First of all, just because you can buy the McMansion on the big lot with the bathtub shaped like a clam and the all-red billiard room with the stuffed camel doesn’t mean you should. We’ve all known people who’ve bought more house than they could truly afford, thinking the house was going to be a giant piggy bank, featuring hot and cold running home equity loans thanks to never-ending appreciation.
Well, we all know how that turned out.
Here are some basic concepts you need to be familiar with when deciding on your home-hunt budget:
Lenders look very carefully at ratios, and this is one of the key ones. Your front-end ratio is simply your total monthly housing expenses, divided by your total monthly gross income. That’s your income from all sources, including wages, investment income, royalties, child support, alimony, and anything else you can think of that the bank figures is reliable.
So how do they define “housing expenses?” Usually by the acronym PITI (pronounced “pity” by the banking pros). PITI stands for Payment, Interest, Taxes and Insurance.
Here’s how it goes down:
You go to the bank and apply for a loan. You turn in an application, along with a few years worth of tax returns and other documentation verifying your income. (Yes, banks verify your income nowadays. It’s the darnedest thing!)

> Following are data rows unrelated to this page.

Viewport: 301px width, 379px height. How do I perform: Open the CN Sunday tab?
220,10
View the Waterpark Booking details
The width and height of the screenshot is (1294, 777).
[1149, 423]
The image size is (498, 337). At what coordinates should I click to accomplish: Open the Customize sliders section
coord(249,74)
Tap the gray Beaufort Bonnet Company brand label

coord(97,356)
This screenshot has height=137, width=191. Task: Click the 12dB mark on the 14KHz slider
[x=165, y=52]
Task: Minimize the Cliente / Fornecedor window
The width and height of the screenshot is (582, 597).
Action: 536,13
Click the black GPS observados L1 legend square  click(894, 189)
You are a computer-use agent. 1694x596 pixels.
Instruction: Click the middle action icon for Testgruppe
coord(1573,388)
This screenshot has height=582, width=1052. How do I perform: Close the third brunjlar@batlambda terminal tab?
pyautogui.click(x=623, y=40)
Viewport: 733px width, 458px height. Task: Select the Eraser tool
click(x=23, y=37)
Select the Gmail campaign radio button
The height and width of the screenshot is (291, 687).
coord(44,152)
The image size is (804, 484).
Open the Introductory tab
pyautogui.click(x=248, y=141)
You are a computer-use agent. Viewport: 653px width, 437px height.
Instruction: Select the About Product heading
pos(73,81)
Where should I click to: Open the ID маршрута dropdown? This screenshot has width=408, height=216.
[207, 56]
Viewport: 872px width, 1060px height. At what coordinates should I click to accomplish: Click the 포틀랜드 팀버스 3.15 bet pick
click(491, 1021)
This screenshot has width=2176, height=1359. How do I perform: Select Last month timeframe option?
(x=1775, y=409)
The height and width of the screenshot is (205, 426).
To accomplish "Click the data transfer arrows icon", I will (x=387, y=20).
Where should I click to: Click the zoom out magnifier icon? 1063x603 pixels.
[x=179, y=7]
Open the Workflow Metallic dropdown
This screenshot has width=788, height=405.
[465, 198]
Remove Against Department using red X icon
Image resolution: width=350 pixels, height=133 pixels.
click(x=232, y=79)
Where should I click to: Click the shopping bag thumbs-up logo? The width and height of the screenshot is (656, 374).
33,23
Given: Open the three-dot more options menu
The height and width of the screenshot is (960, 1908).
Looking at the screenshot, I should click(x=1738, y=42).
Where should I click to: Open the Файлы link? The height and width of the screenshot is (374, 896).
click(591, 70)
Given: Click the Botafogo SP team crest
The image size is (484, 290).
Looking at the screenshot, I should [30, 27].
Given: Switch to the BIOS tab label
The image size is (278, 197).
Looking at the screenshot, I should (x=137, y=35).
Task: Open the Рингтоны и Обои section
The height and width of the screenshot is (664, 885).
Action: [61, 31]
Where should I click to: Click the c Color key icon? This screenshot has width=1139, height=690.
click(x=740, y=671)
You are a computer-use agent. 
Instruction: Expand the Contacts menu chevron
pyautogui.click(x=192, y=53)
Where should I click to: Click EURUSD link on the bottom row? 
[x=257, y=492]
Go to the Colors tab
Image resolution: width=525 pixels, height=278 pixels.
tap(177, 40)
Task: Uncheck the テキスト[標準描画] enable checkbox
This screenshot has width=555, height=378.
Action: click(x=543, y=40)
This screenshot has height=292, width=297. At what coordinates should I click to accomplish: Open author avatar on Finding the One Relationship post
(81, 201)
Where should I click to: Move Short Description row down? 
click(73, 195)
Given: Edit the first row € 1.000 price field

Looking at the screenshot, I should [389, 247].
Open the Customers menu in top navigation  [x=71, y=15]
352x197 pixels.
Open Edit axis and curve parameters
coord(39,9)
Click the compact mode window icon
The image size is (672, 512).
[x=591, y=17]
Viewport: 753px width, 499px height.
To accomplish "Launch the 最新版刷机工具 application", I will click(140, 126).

Then the lender looks up the house you’re looking at, if that’s been determined yet – or at least the mortgage you’re applying for – and adds up all the monthly outflows likely arising therefrom.
That’s going to be more than just the principal and interest payment. They also know you need to carry homeowners insurance, and unless you are putting down at least 20 percent, they’ll also throw in a percent or so for PMI, or primary mortgage insurance. They’ll also take into account probable fire and flood premiums, homeowners association dues, taxes in your area and anything else directly associated with carrying the property, and total it up.
According to guidelines published by the Federal Housing Authority, to qualify for an FHA loan, you can have a front-end ratio of no higher than 29 percent. That means your housing costs, all combined, should consume not more than 29 percent of your gross income.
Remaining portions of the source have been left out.